>>

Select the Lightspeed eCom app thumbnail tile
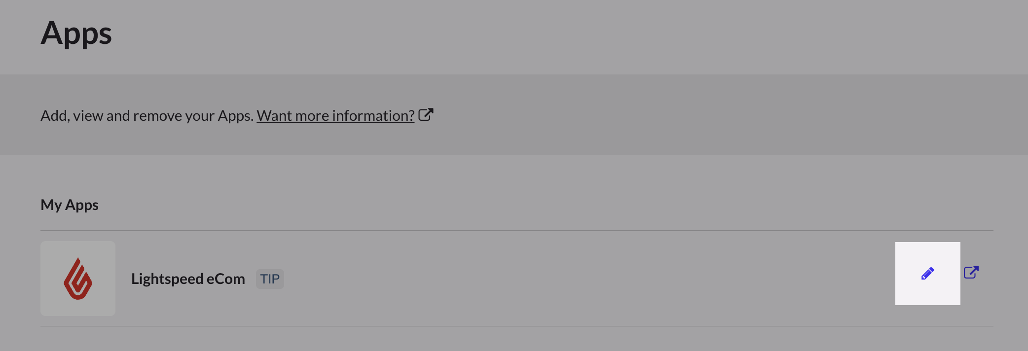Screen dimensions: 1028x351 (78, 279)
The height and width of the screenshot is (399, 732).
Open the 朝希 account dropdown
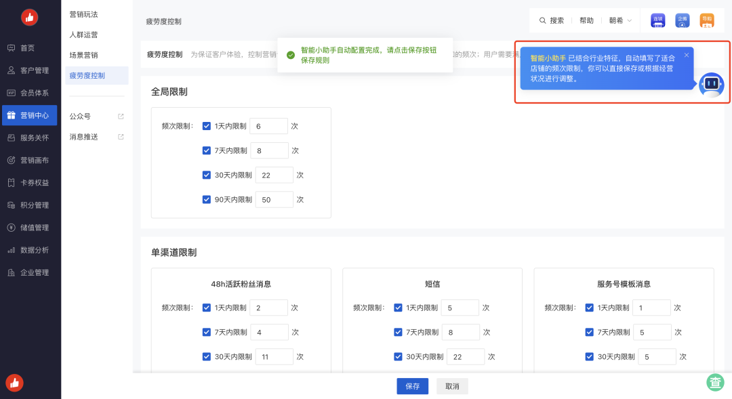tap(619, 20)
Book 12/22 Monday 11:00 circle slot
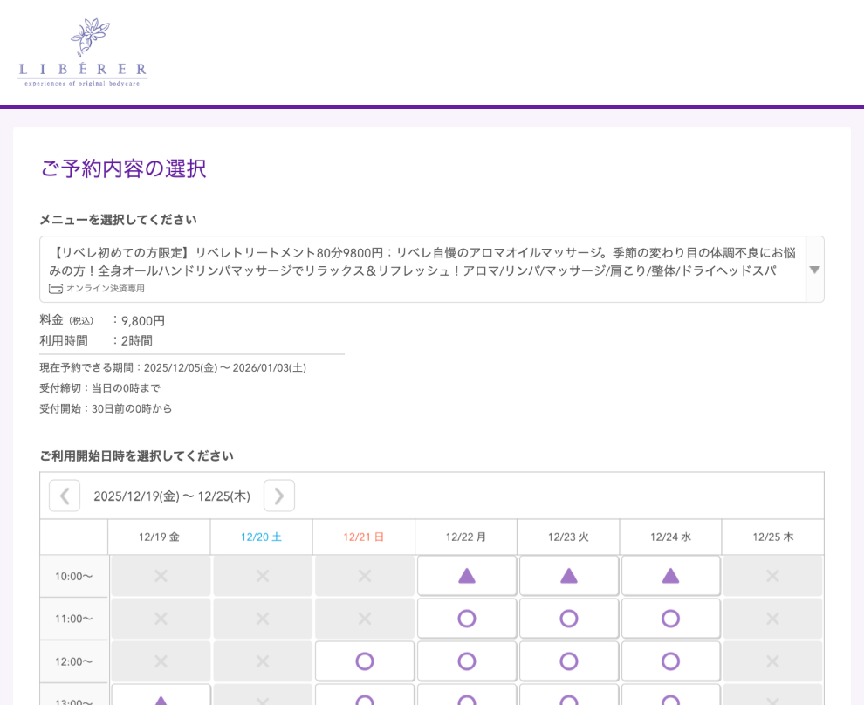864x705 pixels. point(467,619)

<<

**TASK TO CARRY OUT:** Rewrite all of the data above as a two-column CSV with the header row instruction,location. Give one row per entry, put each field in double quotes, turn any line breaks into spaces, and leave out the pictures.

**ANSWER TO THE TASK:**
instruction,location
"Select the Lightspeed eCom app thumbnail tile","Screen dimensions: 1028x351 (78, 279)"
"The height and width of the screenshot is (399, 732). Open the 朝希 account dropdown","tap(619, 20)"
"Book 12/22 Monday 11:00 circle slot","864x705 pixels. point(467,619)"